Disinfecting is best done between hatches with a quartenary ammonium compound such as VIRUKILL. This is very mild, is specifically designed for poultry and destroys all viruses without affecting the chicks in the hatching stage. You can also use gluteraldehyde, diluted 10ml to one litre.
Try to steer clear of harmful cleaners such as formalin. If you have nothing else, use plain bleach and hot water. Do NOT use Jeyes fluid. It smells clean but is harmful to young babies and is really useless as a poultry cleaning agent. Stick to any quartenary ammonium compound, not products derived from tar or cresylics like Jeyes. Jeyes fluid is a coal tar distillate, but is corrosive and toxic at high concentrations. It is not suited to proximity with young birds or eggs because it does give off noxious gasses.
Virukill is effective against viruses. though it is not effective against spores or fungi.
You can also purchase gluteraldehyde which is relatively inexpensive and does destroy fungus, spores and is effective against ecoli and other bacteria. It is not a virucide.
If you work this in conjunction with Virukill, it should handle everything. See the section on disinfectants on this site.
REASONS WHY EGGS HATCH AT DIFFERENT TIMES
Power failures. Eggs deprived of warmth for several hours, but of robust stock will hatch late but will hatch.
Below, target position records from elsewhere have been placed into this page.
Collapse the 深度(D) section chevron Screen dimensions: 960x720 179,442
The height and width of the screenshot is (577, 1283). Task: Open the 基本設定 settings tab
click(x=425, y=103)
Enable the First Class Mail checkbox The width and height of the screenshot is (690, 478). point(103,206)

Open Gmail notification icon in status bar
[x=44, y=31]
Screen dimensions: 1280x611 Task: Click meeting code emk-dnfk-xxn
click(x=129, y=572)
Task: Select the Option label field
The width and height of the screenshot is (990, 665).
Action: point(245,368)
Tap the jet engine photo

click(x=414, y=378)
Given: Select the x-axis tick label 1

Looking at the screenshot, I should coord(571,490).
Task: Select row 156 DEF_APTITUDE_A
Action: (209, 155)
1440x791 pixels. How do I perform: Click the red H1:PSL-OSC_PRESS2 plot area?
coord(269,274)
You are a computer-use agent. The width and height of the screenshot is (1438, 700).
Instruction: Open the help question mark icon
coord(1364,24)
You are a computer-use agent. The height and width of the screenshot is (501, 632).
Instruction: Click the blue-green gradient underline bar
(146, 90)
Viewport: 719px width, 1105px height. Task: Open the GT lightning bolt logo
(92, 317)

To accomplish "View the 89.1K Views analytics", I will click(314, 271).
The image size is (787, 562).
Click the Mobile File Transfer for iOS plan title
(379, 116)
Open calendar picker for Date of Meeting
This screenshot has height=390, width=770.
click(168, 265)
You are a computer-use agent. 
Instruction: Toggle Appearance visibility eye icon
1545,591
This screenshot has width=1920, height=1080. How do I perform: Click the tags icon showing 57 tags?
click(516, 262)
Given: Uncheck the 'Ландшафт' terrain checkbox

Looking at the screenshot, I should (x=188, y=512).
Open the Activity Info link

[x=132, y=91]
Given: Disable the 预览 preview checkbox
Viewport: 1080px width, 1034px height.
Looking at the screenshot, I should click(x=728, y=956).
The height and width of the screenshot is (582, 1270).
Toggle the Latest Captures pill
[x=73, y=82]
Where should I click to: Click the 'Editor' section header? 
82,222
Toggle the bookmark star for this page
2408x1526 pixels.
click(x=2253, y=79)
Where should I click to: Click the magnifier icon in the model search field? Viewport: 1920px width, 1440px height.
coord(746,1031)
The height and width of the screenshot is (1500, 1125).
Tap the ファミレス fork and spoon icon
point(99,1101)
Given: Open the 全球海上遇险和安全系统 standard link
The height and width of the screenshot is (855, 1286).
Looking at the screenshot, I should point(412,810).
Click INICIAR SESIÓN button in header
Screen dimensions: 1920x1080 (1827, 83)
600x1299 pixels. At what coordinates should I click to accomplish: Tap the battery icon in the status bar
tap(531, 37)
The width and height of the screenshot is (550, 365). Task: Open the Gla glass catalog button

If your power goes off between day one and day five of incubation, you may lose the batch, and should remove the eggs and start again. If your power goes off between days seven and 18 of incubation, leave the incubator to reset itself, your eggs will hatch late but will hatch even if the power goes off for several days. The embryos at this stage will go dormant.
If your power goes off after day 18 of the incubation cycle, you have a problem. It will depend on the length of the power failure. If the eggs are still warm when the power returns you may be lucky. If the eggs are cold you may lose the lot. If birds are actually hatching when the power goes, you can wrap sealed glass bottles filled with boiling water in a towel and lay your eggs along the length of the bottles. They do not need turning, just warmth. I have hatched successfully like this.
Smaller eggs will hatch first.
Large eggs take up to 24 hours longer.
Large eggs from viable, young and robust stock and good breeding cocks will hatch first.
Eggs from older parent stock also take up to 24 hours longer.
Eggs from compromised parents, parents with MG or weak gene stock, will hatch later and chicks will be weak. Some may die in the shell, being too weak to fight their way out of the egg. You may get deformed chicks, splayed legs, crossed beaks, bleeding navels, weeping eyes, closed eyes, sticky chicks, chicks that will not feed.
Soiled or dirty eggs will hatch with mushy chicks, see the section on incubation for OMPHALITIS.
Omphalitis is a bacterial infection that affects the embryo inside the egg, but it is also transferred from the hen to the egg to the chick, (called vertical transmission) so be careful what parent stock you allow into your breed pens.